The cries are getting louder The Save Alappad campaign was catching up in the state capital. Activists, fishermen, rider and college students among others are coming out in solidarity with the village which is in the spotlight for the people’s protest against sand mining. (11 Jan. 2019)

IREL denies claims of shrinkage of land mass in Kerala IREL denied any wrongdoing that resulted in the shrinkage of land mass. The methodology adopted by IREL to collect beach sand minerals is highly scientific, environment-friendly and sustainable in nature, by complying with the requirement of Kerala State Pollution Control Board, said IREL in a statement issued in the name of its chief general manager on Jan. 14.

The statement said the sea erosion and accretion were part of the natural phenomenon occurring along the sea coast from time to time. The company claimed that the sea wash collection was being done only at a small portion while the rest of the area had sea wall protection.

Three blocks- block 4, 5 and 8 – are in Alappad village. At present, IREL is mining at block 4. There were several private companies involved in the collection of mineral sand deposit from the coast between Neendakara & Kayamkulam between 1909 & 1970. IREL started collecting mineral sand from 1970. (15 Jan. 2019)

Plea in Kerala HC against Alappad sand mining  A petition was filed before the Kerala High Court on Jan. 14 seeking to initiate steps to stop sand mining at Alappad and implement the recommendations of the Environment Assessment Committees for mitigating the dangers caused by mining. The petitioner, KM Hussain, a native of Alappad, submitted the mining by IREL has threatened the very existence of the Alappad panchayat.

If mining is allowed to continue, the entire area will be submerged. The petitioner also said the environmental assessment committee headed by former minister Mullakkara Ratnakaran had conducted a study on the issue and submitted a report before the Assembly. However, none of the suggestions has been implemented. The committee found unscientific excavation has resulted in sand accumulation. (15 Jan. 2019)

NGT seeks report on Kollam sand mining NGT asked Kollam district administration to furnish a report within a month after taking note of 17-year-old girl’s viral video on environmental impact of sand mining activity in her coastal village of Alappad in Kerala. The matter will now be heard on March 29.

– The news report has mentioned about Kavya S, a class 12 student, who made the video about the environmental impact of the decades-long black sand mining activity in her village Alappad.  (16 Jan. 2019)

Panel to study impact of mineral sand-mining at Alappad A high-level meeting convened by Chief Minister Pinarayi Vijayan decided to set up an expert committee to study the impact of mineral sand-mining in the coastal village of Alappad in Kollam district.

The meeting decided to temporarily stop the process of sea washing or surface mining of sand that is being blamed for the attrition of coastal land in Alappad gram panchayat. The process will be suspended till the expert committee submitted its interim report.

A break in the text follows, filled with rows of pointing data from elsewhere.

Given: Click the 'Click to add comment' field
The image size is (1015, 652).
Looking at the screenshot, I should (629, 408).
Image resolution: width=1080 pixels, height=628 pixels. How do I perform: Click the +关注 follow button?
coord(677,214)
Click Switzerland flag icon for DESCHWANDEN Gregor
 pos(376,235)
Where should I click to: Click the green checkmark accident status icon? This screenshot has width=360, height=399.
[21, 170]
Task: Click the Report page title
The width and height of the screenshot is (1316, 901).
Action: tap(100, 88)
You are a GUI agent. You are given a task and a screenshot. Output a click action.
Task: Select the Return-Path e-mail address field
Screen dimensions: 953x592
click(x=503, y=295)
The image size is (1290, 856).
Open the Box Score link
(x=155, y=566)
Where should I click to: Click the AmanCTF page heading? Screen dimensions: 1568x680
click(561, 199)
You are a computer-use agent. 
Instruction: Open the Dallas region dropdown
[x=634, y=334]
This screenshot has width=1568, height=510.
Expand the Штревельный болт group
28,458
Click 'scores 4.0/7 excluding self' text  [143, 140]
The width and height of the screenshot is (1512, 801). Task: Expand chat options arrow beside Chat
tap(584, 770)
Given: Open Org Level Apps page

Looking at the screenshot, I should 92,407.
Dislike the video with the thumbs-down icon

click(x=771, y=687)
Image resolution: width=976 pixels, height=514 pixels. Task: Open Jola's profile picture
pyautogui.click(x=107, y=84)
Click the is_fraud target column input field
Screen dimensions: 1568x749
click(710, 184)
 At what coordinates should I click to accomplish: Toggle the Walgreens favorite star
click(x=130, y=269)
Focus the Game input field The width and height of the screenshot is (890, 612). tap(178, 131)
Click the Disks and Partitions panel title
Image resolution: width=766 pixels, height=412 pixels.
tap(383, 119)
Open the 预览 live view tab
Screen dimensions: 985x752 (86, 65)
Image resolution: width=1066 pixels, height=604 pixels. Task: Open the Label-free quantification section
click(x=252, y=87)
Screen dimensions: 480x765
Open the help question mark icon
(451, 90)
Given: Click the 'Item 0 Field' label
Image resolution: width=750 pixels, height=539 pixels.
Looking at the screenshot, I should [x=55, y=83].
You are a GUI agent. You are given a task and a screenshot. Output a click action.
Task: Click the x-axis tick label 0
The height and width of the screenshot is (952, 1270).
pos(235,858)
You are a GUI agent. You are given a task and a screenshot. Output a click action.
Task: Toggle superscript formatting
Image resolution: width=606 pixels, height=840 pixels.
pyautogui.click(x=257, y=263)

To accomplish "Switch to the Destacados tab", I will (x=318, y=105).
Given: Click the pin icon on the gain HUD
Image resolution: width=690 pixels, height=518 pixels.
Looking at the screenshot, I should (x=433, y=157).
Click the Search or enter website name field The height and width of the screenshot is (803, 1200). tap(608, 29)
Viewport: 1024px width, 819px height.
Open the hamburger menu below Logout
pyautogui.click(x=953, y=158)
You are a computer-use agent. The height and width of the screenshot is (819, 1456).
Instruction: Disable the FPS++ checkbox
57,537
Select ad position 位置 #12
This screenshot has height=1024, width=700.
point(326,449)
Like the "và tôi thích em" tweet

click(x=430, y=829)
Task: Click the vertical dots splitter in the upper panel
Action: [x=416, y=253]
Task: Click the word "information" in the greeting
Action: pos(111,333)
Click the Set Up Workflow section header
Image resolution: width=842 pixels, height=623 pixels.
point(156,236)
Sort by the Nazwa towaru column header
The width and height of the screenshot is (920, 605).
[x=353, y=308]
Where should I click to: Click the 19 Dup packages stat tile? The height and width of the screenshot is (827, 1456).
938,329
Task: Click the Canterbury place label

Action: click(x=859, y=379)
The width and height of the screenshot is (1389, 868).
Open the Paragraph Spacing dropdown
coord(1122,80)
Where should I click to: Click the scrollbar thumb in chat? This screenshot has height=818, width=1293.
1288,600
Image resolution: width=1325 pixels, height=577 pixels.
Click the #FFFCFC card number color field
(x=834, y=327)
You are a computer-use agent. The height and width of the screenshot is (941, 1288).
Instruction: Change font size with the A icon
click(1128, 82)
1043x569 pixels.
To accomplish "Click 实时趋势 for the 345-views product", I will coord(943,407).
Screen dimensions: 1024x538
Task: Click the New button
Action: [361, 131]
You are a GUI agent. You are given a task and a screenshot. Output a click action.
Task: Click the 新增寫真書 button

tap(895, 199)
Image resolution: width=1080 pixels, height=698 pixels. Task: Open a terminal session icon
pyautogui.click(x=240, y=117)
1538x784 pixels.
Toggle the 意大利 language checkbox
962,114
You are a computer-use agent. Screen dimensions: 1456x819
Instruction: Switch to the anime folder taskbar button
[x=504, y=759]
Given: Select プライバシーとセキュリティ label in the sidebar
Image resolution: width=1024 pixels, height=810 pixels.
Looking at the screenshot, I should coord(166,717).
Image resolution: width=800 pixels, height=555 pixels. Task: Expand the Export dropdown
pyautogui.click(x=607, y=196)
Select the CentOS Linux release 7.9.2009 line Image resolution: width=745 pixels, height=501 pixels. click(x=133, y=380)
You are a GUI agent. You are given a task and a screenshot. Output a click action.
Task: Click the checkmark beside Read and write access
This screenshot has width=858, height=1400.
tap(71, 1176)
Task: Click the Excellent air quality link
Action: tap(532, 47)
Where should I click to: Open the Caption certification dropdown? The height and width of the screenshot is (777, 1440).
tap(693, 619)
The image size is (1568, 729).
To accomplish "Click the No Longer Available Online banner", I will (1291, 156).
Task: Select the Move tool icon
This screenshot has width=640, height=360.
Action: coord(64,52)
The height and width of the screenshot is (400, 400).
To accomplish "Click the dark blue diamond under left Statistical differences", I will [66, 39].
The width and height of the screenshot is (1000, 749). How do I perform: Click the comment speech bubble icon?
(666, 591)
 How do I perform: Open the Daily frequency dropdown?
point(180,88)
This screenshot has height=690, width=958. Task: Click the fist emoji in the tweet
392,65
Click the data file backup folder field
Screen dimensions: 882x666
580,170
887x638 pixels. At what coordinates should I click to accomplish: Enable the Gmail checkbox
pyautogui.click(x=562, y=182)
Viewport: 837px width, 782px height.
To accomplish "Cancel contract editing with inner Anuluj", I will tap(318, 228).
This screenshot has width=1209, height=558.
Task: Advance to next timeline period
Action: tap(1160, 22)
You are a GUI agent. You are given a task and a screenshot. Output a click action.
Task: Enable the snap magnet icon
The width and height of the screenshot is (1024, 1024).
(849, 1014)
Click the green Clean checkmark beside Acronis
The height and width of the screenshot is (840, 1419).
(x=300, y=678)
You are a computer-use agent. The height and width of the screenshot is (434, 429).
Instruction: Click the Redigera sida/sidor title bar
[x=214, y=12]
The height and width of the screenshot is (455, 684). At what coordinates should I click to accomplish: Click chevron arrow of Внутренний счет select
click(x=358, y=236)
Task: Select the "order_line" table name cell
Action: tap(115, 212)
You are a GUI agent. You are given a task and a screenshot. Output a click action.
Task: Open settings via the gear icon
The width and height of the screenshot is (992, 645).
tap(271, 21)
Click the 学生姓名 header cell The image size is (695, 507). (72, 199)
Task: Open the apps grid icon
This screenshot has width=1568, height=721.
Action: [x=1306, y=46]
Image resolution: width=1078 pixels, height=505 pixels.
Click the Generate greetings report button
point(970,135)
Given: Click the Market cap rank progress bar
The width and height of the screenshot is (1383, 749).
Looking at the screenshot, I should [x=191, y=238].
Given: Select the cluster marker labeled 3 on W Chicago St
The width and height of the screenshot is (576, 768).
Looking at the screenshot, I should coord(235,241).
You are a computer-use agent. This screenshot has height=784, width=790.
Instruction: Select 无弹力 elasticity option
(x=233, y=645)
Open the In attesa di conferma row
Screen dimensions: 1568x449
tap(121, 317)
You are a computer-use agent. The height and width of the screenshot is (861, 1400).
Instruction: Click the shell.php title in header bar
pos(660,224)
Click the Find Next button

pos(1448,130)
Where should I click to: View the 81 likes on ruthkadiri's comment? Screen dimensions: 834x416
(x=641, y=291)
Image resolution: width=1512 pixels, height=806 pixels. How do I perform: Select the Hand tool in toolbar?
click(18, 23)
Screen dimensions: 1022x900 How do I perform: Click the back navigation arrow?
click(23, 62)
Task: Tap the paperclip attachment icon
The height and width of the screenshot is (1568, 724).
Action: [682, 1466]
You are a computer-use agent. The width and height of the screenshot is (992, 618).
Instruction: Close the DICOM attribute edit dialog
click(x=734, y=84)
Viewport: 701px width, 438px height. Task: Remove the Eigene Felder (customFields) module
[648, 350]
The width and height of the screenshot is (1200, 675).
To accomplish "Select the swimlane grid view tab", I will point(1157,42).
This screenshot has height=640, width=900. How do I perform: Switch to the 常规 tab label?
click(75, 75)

Industries minister Mr. Jayarajan had earlier made it clear that there was no question of the government stopping sand-mining activities at Alappad as a condition for talks with the action council. He said that the public sector IRE had a long-term lease on the mining activities which provided a livelihood for hundreds of families in the area. Meanwhile K.C. Sreekumar, leader of the Janakeeya Samara Samiti, said they were in dark about the latest developments. (16 Jan. 2019)

Miners to be asked to stop sea washing of mineral sand Mineral sand miners at Alappad will be asked to stop the practice of sea washing of mineral sand for one month. However, inland washing will continue, Industries Minister E P Jayarajan said after a meeting with the Alappad agitation council on Jan. 17. An expert committee will be assigned to study the issues related to mining at Alappad. The committee headed by T N Prakash, CESS scientist, should submit its report in a month.  Damaged sea walls will be reconstructed. IRE will be asked to install more tetrapods. The pits due to mining will be refilled. A monitoring committee chaired by the District Collector will monitor the mining activities. IRE will be asked to conduct CSR projects in Alappad.

Sticking on to its demand on a ban on mining, the agitators said they would continue with the protest.. “We want the mining to be stopped. We will protest until death. Only the industry matters for the government, not the people,” they said. (18 Jan. 2019)

Alappad residents caught between the sand and sea An anti-mining protest group formed by the residents called ‘Karimanal Khanana virudha Jankeeya Samara samithi’ alleged IRE was only interested in collecting mineral sand from Vellanathuruth through a controversial method called sea washing. “IRE digs deep on the shore and expects sand from the adjacent areas to get accumulated in the pits. That is why they do not have plans to expand their mining activities,” said KCC Sreekumar, a member of the protest group.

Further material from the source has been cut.